Sometimes it lurches — brutally. In 2016, bulldozers showed up unannounced and tore the whole structure down in a single day, an act of violence that followed decades of neglect and was answered by impotent indignation. “This building is a remembrance of what our ancestors went through in slavery and how they triumphed, came back and they showed that they were well-to-do,” a government minister intoned over the pile of rubble. Iheme salvaged a lone brick, and photographed it in close-up, making the fragment look every bit as imposing as the landmark it stands in for.

Her photos of another crumbling monument, the Old Secretariat Building, are even more eloquent of the city’s selective amnesia. A 1906 British colonial mash-up of dignity and whimsy, with a pair of pink belltowers sandwiching a peak-roofed temple front, the complex still stands — barely.

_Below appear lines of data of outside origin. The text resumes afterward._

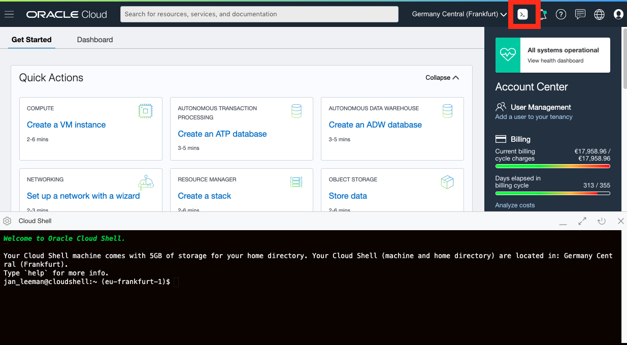The height and width of the screenshot is (345, 627).
Task: Maximize the Cloud Shell panel
Action: click(x=582, y=221)
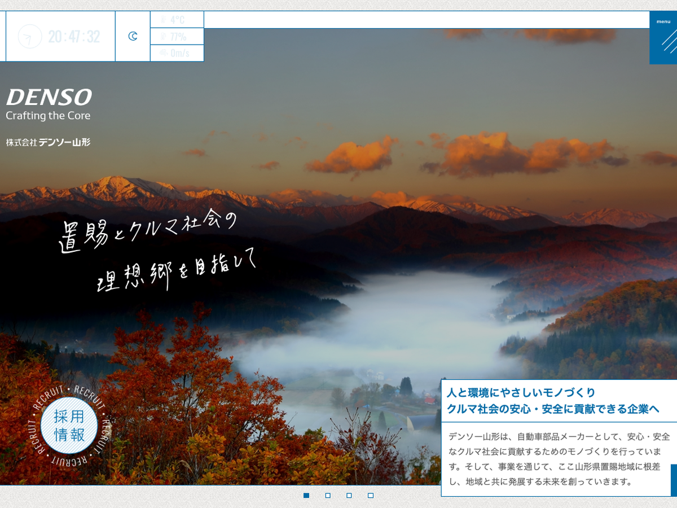The height and width of the screenshot is (508, 677).
Task: Click the digital time display 20:47:32
Action: click(x=74, y=37)
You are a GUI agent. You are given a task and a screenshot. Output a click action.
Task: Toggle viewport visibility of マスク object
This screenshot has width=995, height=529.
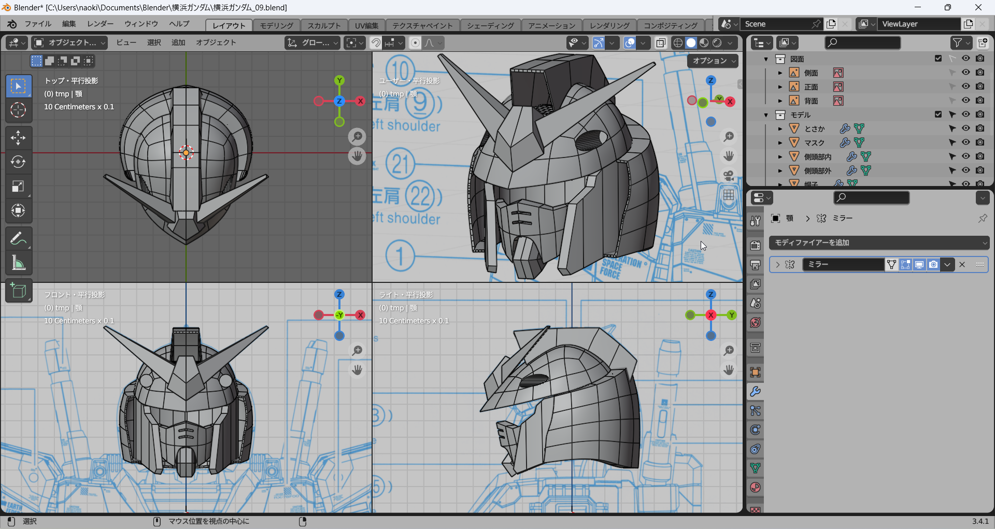[x=965, y=142]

Iheme focuses on the building’s half-shadowed interiors — a gloomy stairway leading down into a glowing puddle of light; disused furniture stacked in a yellow chamber, awaiting either redemption or destruction. These are the messy piles where Lagos stashes its splintered recollections as it hurtles towards the future.

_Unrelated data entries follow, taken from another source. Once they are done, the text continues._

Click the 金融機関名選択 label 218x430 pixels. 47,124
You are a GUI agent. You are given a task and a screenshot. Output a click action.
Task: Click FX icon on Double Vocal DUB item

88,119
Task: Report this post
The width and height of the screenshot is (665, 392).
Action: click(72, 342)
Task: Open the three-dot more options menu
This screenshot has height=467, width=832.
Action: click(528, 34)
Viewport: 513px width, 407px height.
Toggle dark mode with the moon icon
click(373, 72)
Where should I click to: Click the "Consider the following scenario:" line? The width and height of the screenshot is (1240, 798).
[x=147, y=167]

Portrait of a young man or boy, seated
From Karl Ohiri’s ongoing series ‘The Archive of Becoming’ © Karl Ohiri

Two figures on a beach reflected in the water
Logo Oluwamuyiwa’s ‘Oil Wonders II’, from the series ‘Monochrome Lagos’ © Logo Oluwamuyiwa

In a series called The Archive of Becoming, Karl Ohiri burrows into forgotten storerooms to discover unsuspected beauty in images that nobody had bothered to protect. He collected negatives that were shot in commercial studios and then left for years, perhaps decades, to be ravaged by heat and humidity. Ohiri’s artistry lies in finding, scanning, choosing and printing portraits of fashionable Lagosians who perform versions of themselves for a distracted posterity.

A boy in white trousers, white tie and pale seersucker shirt adopts a studiously casual pose. A parade of deliberate smiles, awkward embraces, squirming babies, glimmering dresses, patterned robes — all that crafted self-presentation dissipates in the mildewed frame. This poetic archaeology, with its amoeboid blooms and splashes of colourful decay, replaces the formal portrait with a hybrid creation, part memory, part ghost. Smears and splodges appear as bruises left by time.

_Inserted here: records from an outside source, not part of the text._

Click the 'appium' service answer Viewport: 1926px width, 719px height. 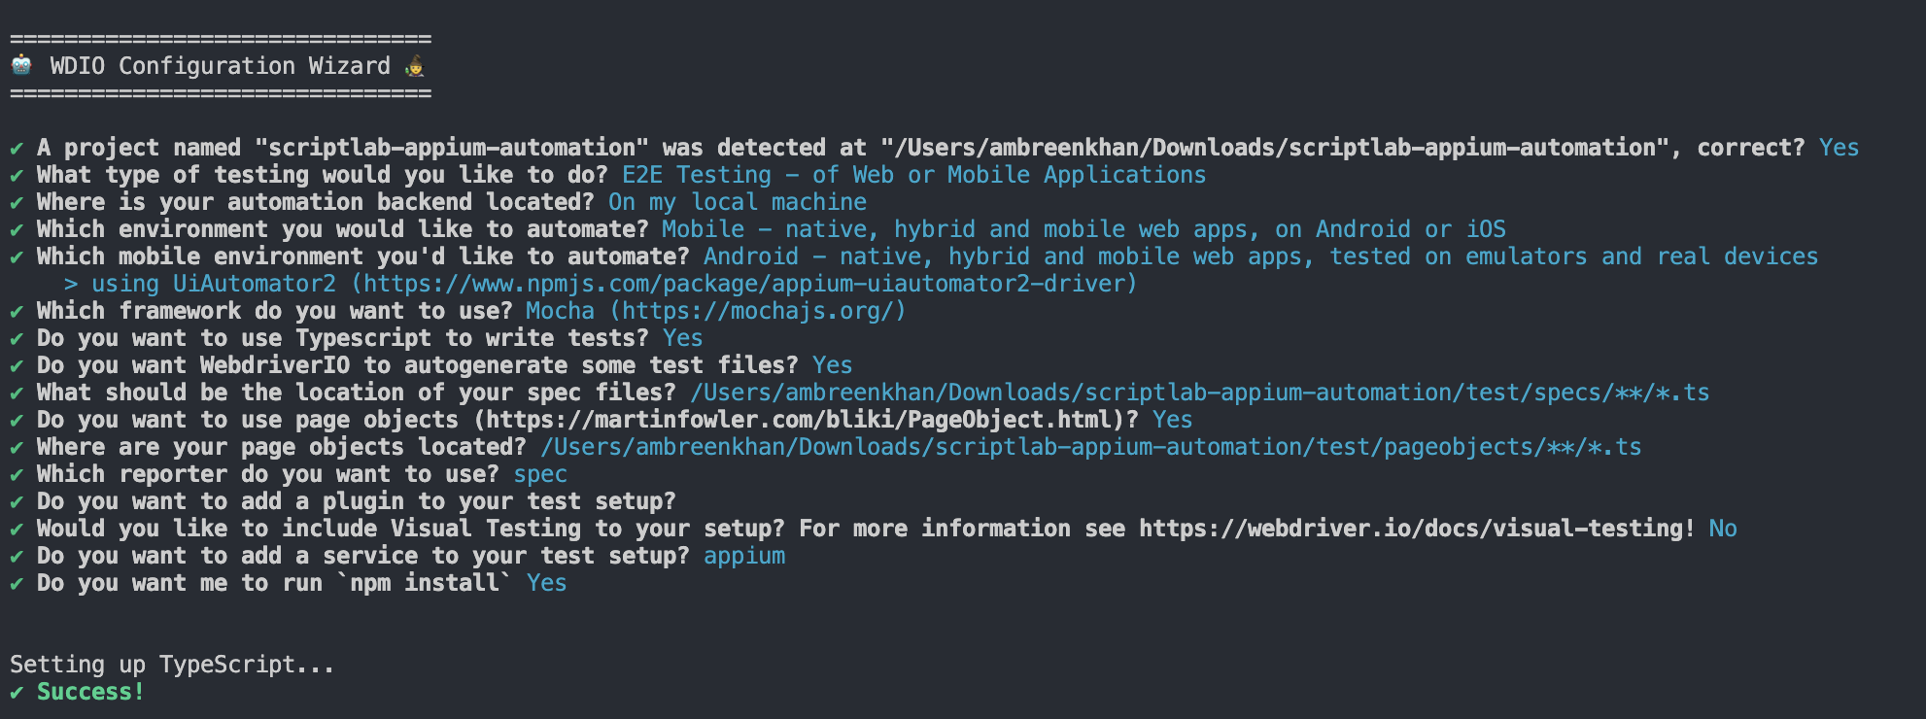[x=744, y=556]
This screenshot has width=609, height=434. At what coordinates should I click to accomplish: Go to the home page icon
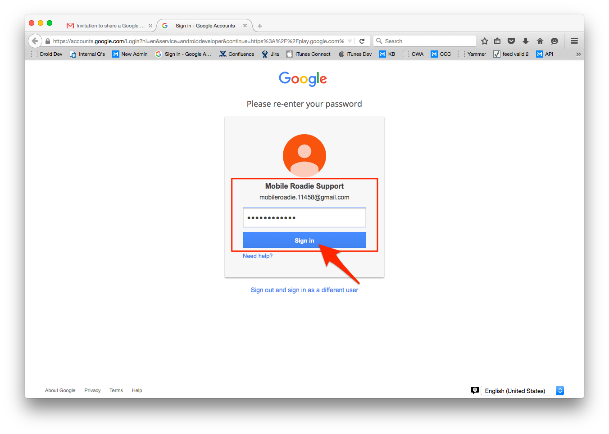[540, 41]
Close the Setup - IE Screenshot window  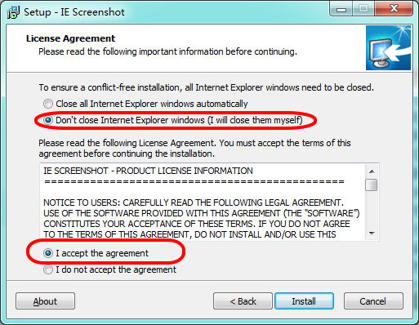394,9
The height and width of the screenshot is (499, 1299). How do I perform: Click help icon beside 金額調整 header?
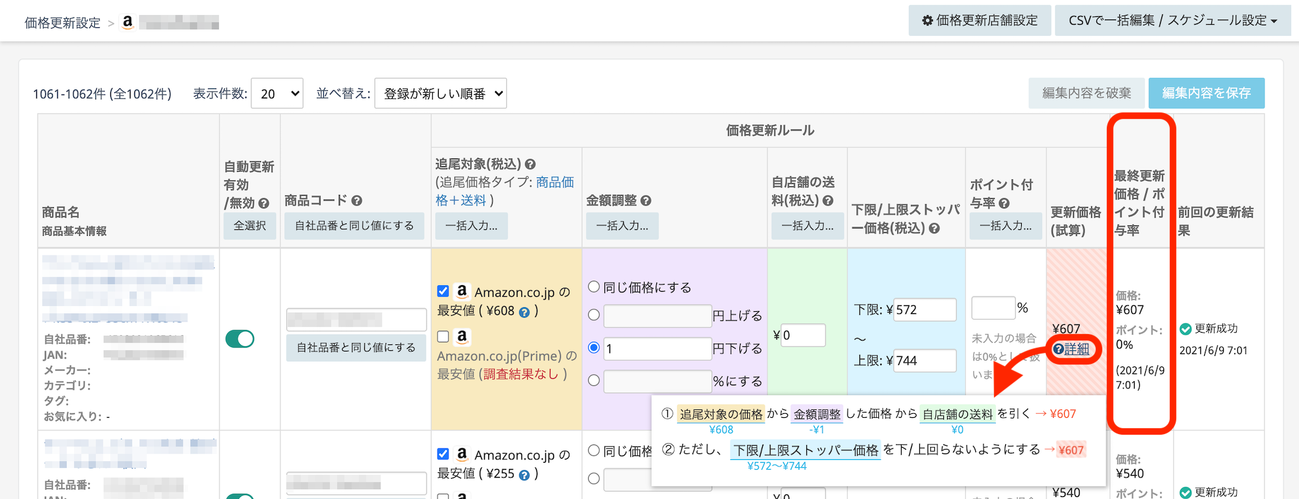coord(645,201)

In a similar vein, Kelani Abass mines his family’s old albums, cutting and pasting them into wooden letterpress frames. The years have done their work here too, fading bright clothing and clear outlines to a sepia blur. Casual snapshots morph into sculptural relics of a 20th century when many Africans cheered their nations’ independence movements and looked to the future with brittle hope.

If Nigeria’s capital still cranks out spasms of bold optimism, they’re not visible in this gentle, backward-looking show. Logo Oluwamuyiwa’s black-and-white photos do capture the city’s vitality, but in a throwback style that recalls Henri Cartier-Bresson, Garry Winogrand and Lee Friedlander. The formal experimentation has a stately, old-fashioned quality. Overlapping planes condense into flat surfaces, fragments of motion snap into coherent compositions and a self-portrait in a car’s wing mirror pays frank homage to the old masters of such techniques. And maybe that’s exactly what a metropolis in the throes of tumultuous change needs: a chronicler with a classic touch.